* _Work task_
The records should be written out in full, with nothing altered.

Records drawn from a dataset
┄┄┄┄┄┄┄┄┄┄

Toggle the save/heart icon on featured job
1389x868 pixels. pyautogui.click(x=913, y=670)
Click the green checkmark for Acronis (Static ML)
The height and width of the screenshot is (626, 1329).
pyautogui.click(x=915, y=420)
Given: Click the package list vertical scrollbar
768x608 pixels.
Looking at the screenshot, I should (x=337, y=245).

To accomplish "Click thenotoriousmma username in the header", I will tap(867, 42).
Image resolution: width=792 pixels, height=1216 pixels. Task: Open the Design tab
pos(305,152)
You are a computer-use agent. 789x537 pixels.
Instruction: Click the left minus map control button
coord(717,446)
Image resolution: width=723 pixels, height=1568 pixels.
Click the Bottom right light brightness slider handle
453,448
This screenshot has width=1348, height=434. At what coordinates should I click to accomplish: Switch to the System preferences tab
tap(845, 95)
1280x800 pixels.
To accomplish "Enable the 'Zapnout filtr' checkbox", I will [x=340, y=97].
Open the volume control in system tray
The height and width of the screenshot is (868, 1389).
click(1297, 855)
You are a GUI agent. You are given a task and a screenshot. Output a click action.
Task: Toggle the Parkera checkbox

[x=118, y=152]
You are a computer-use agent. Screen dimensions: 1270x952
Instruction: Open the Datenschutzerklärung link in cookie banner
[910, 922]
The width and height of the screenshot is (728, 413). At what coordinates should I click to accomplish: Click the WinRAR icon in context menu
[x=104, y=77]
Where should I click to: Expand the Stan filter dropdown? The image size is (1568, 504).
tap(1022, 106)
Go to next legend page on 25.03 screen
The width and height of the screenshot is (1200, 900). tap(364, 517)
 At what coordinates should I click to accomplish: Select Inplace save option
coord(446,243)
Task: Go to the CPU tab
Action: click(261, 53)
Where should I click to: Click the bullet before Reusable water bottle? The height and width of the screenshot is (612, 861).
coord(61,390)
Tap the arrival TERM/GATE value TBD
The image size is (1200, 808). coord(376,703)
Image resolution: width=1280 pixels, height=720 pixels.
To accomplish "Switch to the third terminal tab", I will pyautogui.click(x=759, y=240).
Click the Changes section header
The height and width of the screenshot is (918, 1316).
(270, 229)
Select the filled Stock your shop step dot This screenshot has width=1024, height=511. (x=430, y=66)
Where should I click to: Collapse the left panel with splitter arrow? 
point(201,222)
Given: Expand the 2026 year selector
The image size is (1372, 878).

┄┄┄┄┄┄┄┄┄┄

* _Task result_
Toggle the save/heart icon on featured job
1389x868 pixels. pyautogui.click(x=913, y=670)
Click the green checkmark for Acronis (Static ML)
The height and width of the screenshot is (626, 1329).
pyautogui.click(x=915, y=420)
Given: Click the package list vertical scrollbar
768x608 pixels.
Looking at the screenshot, I should (x=337, y=245).

To accomplish "Click thenotoriousmma username in the header", I will tap(867, 42).
Image resolution: width=792 pixels, height=1216 pixels. Task: Open the Design tab
pos(305,152)
You are a computer-use agent. 789x537 pixels.
Instruction: Click the left minus map control button
coord(717,446)
Image resolution: width=723 pixels, height=1568 pixels.
Click the Bottom right light brightness slider handle
453,448
This screenshot has width=1348, height=434. At what coordinates should I click to accomplish: Switch to the System preferences tab
tap(845, 95)
1280x800 pixels.
To accomplish "Enable the 'Zapnout filtr' checkbox", I will [x=340, y=97].
Open the volume control in system tray
The height and width of the screenshot is (868, 1389).
click(1297, 855)
You are a GUI agent. You are given a task and a screenshot. Output a click action.
Task: Toggle the Parkera checkbox

[x=118, y=152]
You are a computer-use agent. Screen dimensions: 1270x952
Instruction: Open the Datenschutzerklärung link in cookie banner
[910, 922]
The width and height of the screenshot is (728, 413). At what coordinates should I click to accomplish: Click the WinRAR icon in context menu
[x=104, y=77]
Where should I click to: Expand the Stan filter dropdown? The image size is (1568, 504).
tap(1022, 106)
Go to next legend page on 25.03 screen
The width and height of the screenshot is (1200, 900). tap(364, 517)
 At what coordinates should I click to accomplish: Select Inplace save option
coord(446,243)
Task: Go to the CPU tab
Action: click(261, 53)
Where should I click to: Click the bullet before Reusable water bottle? The height and width of the screenshot is (612, 861).
coord(61,390)
Tap the arrival TERM/GATE value TBD
The image size is (1200, 808). coord(376,703)
Image resolution: width=1280 pixels, height=720 pixels.
To accomplish "Switch to the third terminal tab", I will pyautogui.click(x=759, y=240).
Click the Changes section header
The height and width of the screenshot is (918, 1316).
(270, 229)
Select the filled Stock your shop step dot This screenshot has width=1024, height=511. (x=430, y=66)
Where should I click to: Collapse the left panel with splitter arrow? 
point(201,222)
Given: Expand the 2026 year selector
The image size is (1372, 878).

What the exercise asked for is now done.